Gunplummer said:
Receiving treatment for a mental condition. The question is on the form, but is somewhat worthless with no way to check. A lot of the mass shootings involved minors that were on some type of mood altering drug as a result of being treated for an adverse mental condition. That form is a waste of time. It usually is only good for information after the incident. What is your answer to people that want more gun control laws? The NRA has stated for years that there are enough laws, just no enforcement of them.
Millions of people are being treated for "a mental condition" but have no record, are not violent, will never be a danger to anyone else, and would be relatively fine if they didn't have the medication they're prescribed.
Mental health, for the most part, is not based on reasoned, intrinsically harmful psychological characteristics. It's based on labeling anyone on the bottom end of the behavioral bell curve abnormal, and treating them so they can fall into the middle of the bell curve... which pushes other people who were "normal" in the older bell curve into the "abnormal" part of the newer bell curve...
People who have a little bit of difficulty concentrating have ADHD. People who are slightly to somewhat depressed, given how the country has gone to Hell, are drugged so that they feel good about how Hellish the country has become, or can ignore it even when the evidence is right in front of them. Rather than learning how to concentrate or to stay calm in the face of insanity, people choose drugs which mask some of the symptoms but create other problems (usually those new problems are minor, and don't include mass murder, though).
There are people who are genuinely homicidal or suicidal, and people like the Navy Yard shooter who are genuinely schizophrenic. There are people who are low functioning as a result of their problems. Those people do need treatment, ideally
not with drugs that are known for occasionally bringing out violent tendencies. Those are a small minority of cases. The identity of future mass shooters who are mental health patients isn't obvious even to mental health professionals; if it were obvious, most of these mass shooters would have been involuntarily committed
before they went on their mass shootings.
It's cute when tons of people say "do more about people who are mentally ill", but as far as I can tell, the idea fails because that category is poorly defined and poorly understood.

- [Given information]
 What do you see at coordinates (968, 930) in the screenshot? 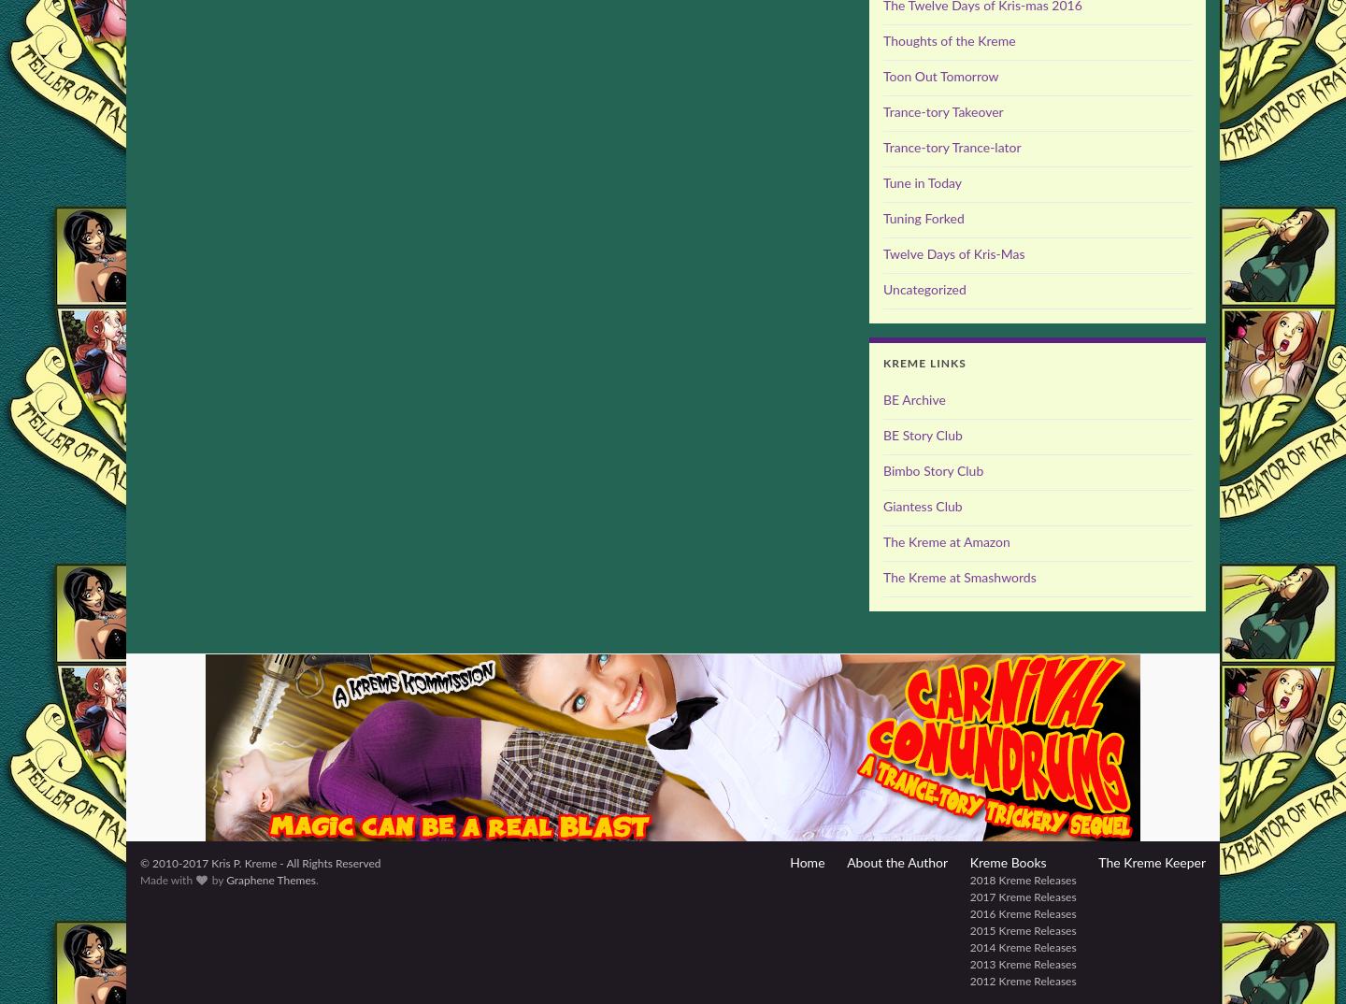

- [Task objective] In the forum reply on mental health and gun control, why does the writer say the idea of doing more about people who are mentally ill fails? Answer in one to three sentences.

- [Reply] The writer says the idea fails because the category of people who are mentally ill is poorly defined and poorly understood. In the writer's view, mental health largely labels anyone at the bottom end of the behavioral bell curve as abnormal. The writer also says that future mass shooters among mental health patients are not obvious even to professionals.